OBJECTIVE: Please copy each of the following items word for word, leaving out the pictures.

::::

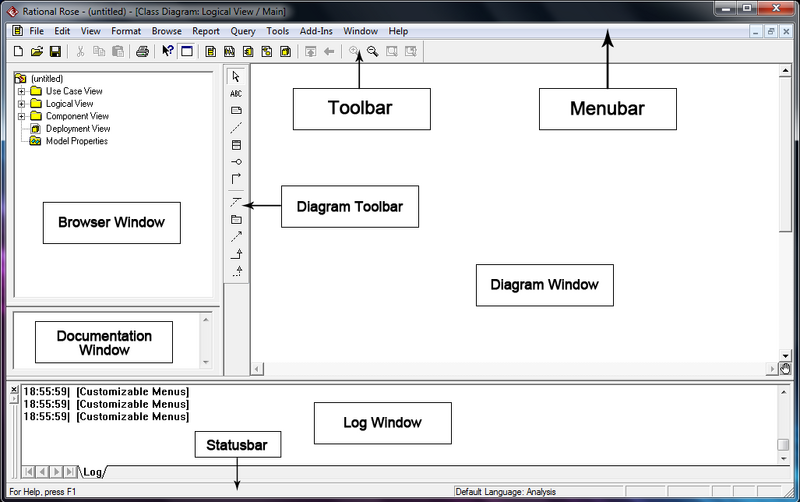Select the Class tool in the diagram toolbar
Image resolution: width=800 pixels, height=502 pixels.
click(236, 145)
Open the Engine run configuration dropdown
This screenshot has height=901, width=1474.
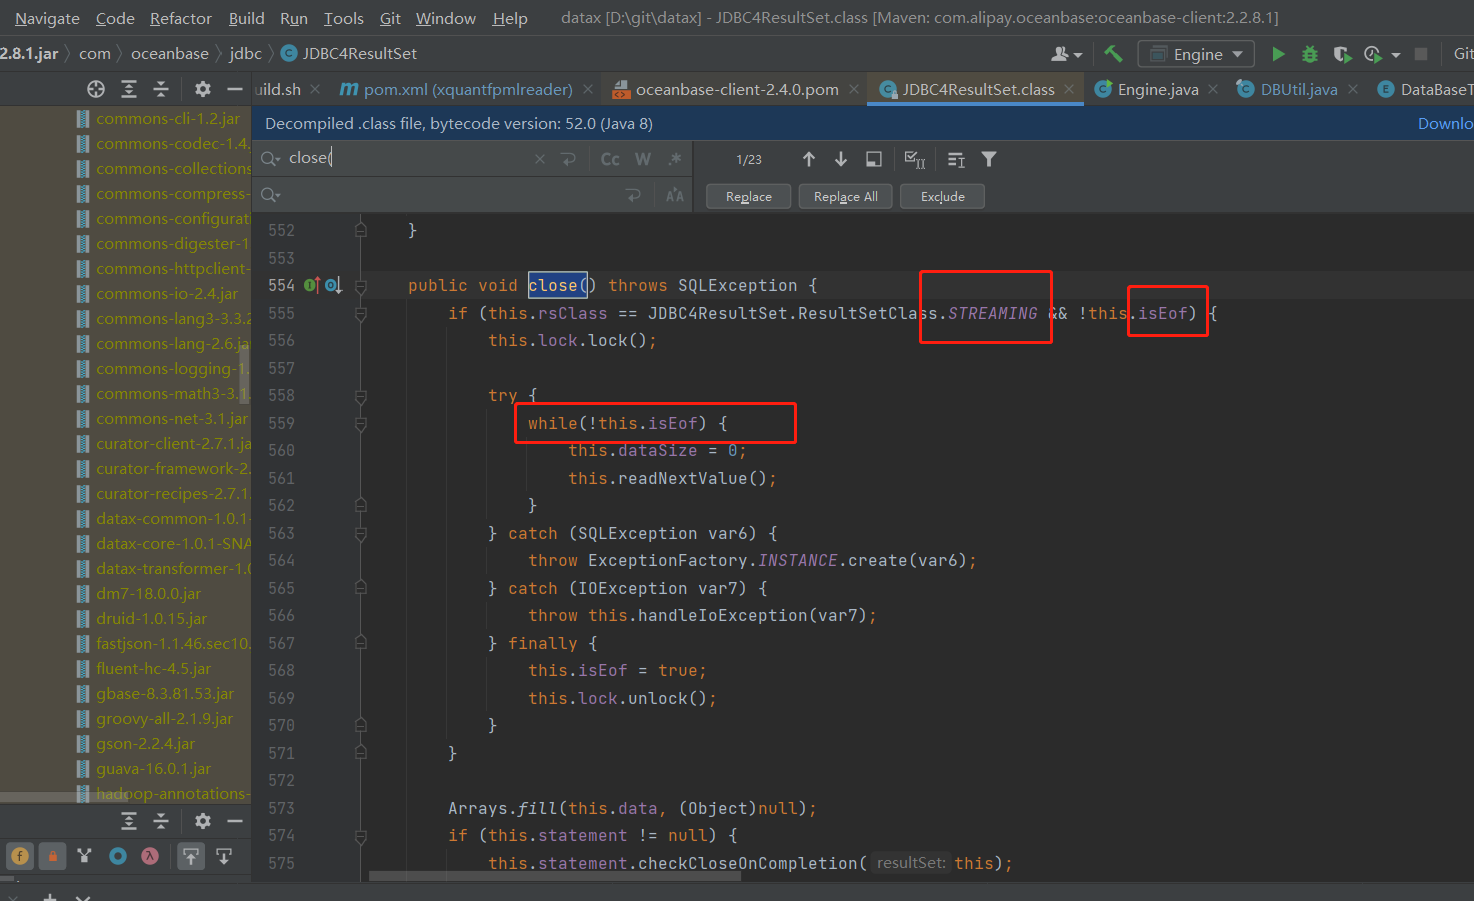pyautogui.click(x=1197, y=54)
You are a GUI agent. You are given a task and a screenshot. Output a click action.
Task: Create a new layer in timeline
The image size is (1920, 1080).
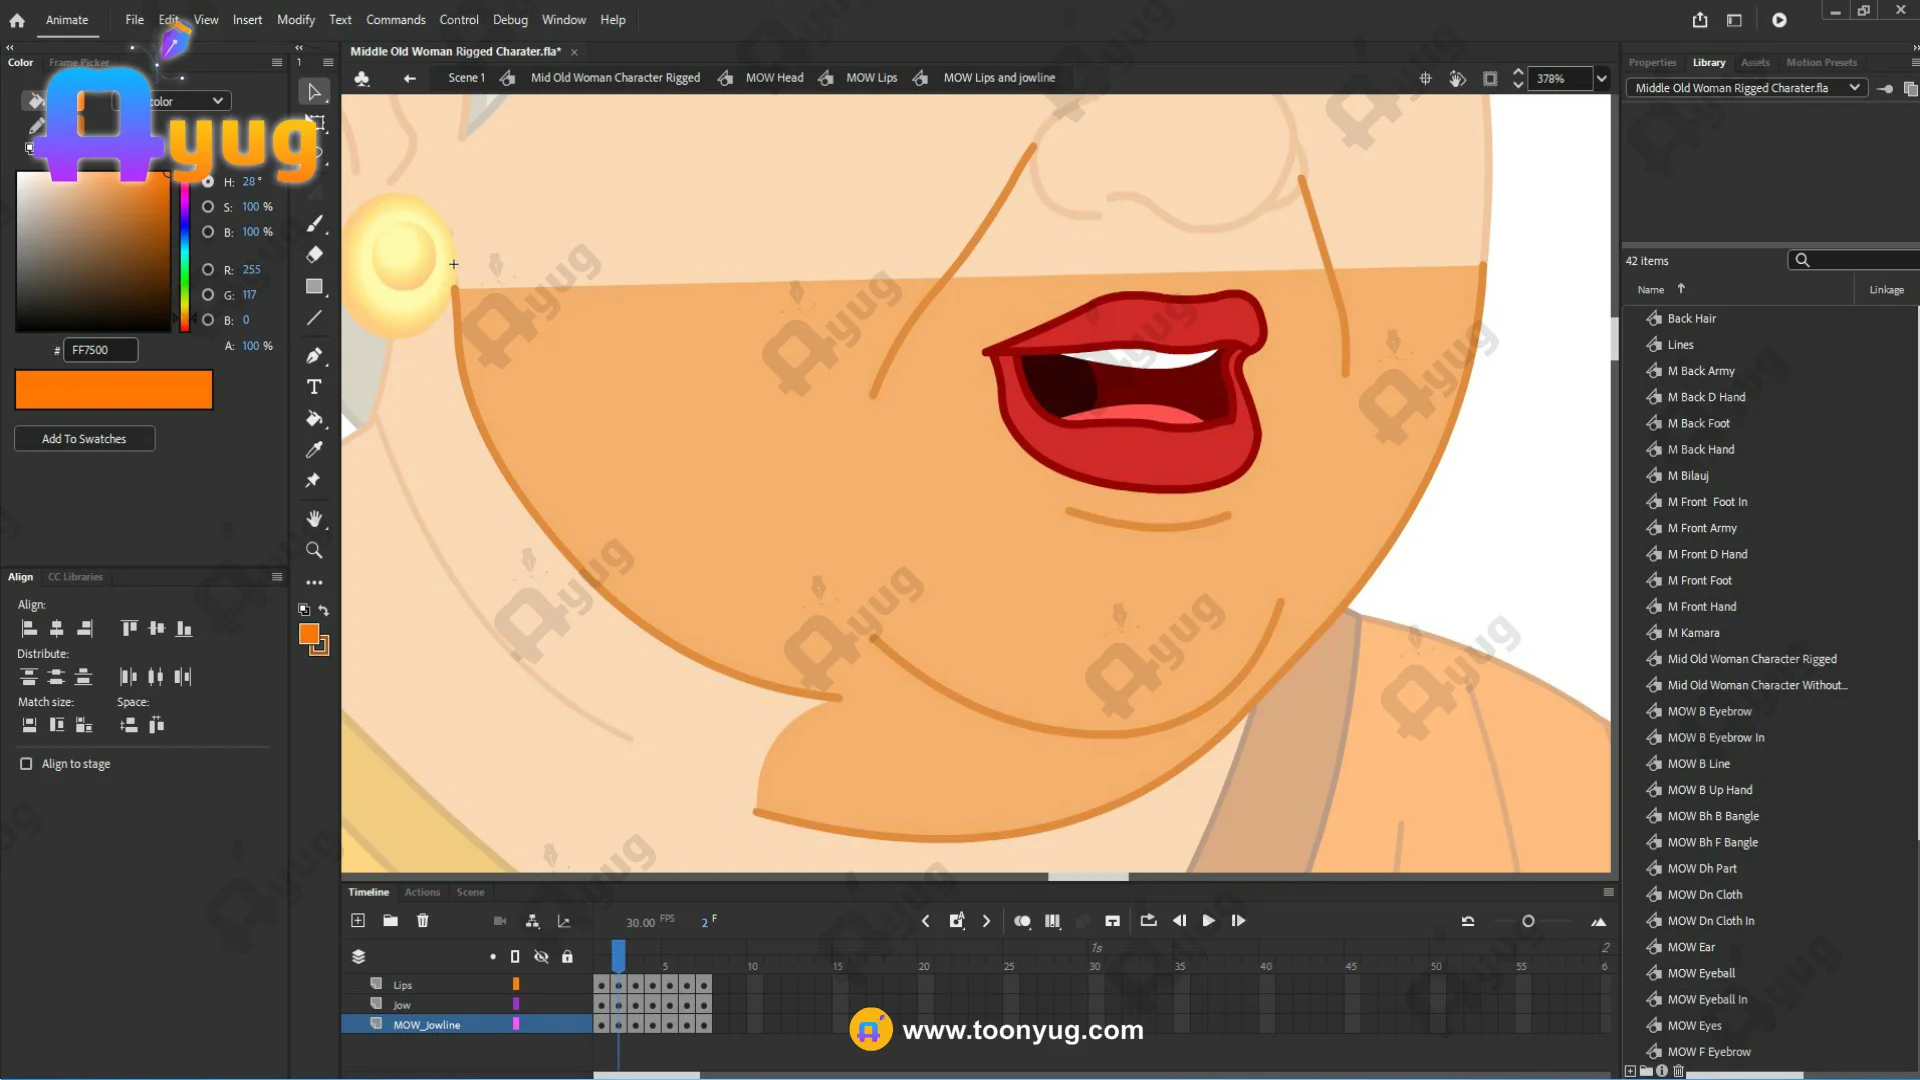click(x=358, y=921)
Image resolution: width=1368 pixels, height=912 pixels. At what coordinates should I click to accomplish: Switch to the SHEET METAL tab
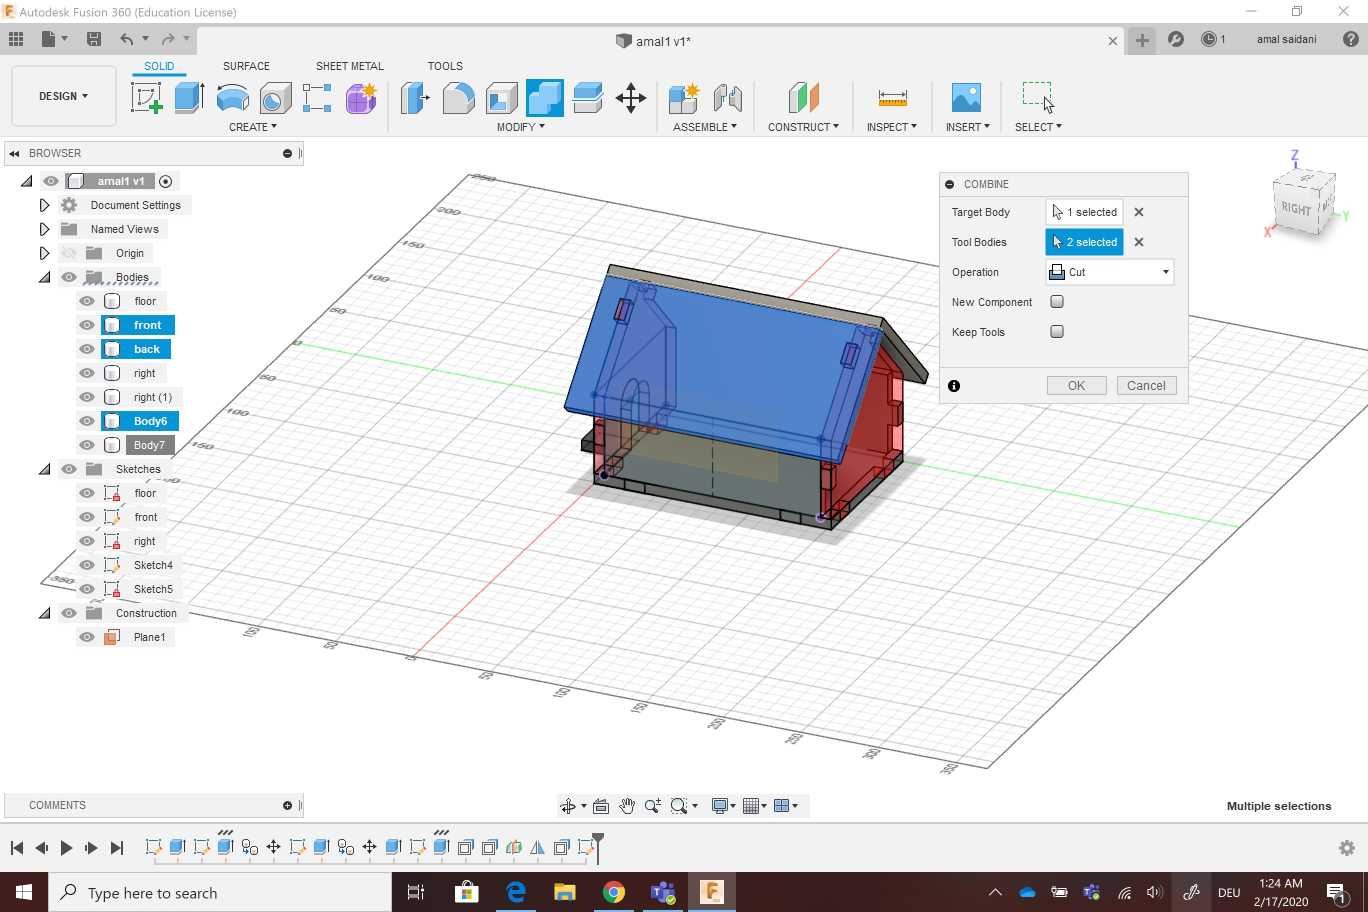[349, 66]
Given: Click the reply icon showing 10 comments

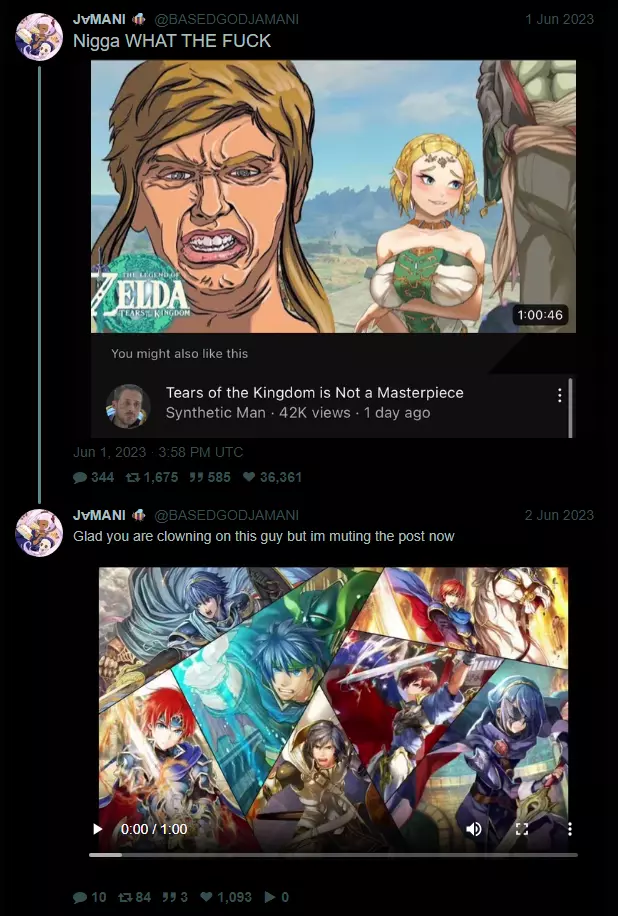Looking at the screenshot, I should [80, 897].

::::

TASK RESPONSE:
Select the Class tool in the diagram toolbar
Image resolution: width=800 pixels, height=502 pixels.
click(236, 145)
Open the Engine run configuration dropdown
This screenshot has height=901, width=1474.
pyautogui.click(x=1197, y=54)
You are a GUI agent. You are given a task and a screenshot. Output a click action.
Task: Create a new layer in timeline
The image size is (1920, 1080).
click(x=358, y=921)
Image resolution: width=1368 pixels, height=912 pixels. At what coordinates should I click to accomplish: Switch to the SHEET METAL tab
[349, 66]
Given: Click the reply icon showing 10 comments

Looking at the screenshot, I should [80, 897].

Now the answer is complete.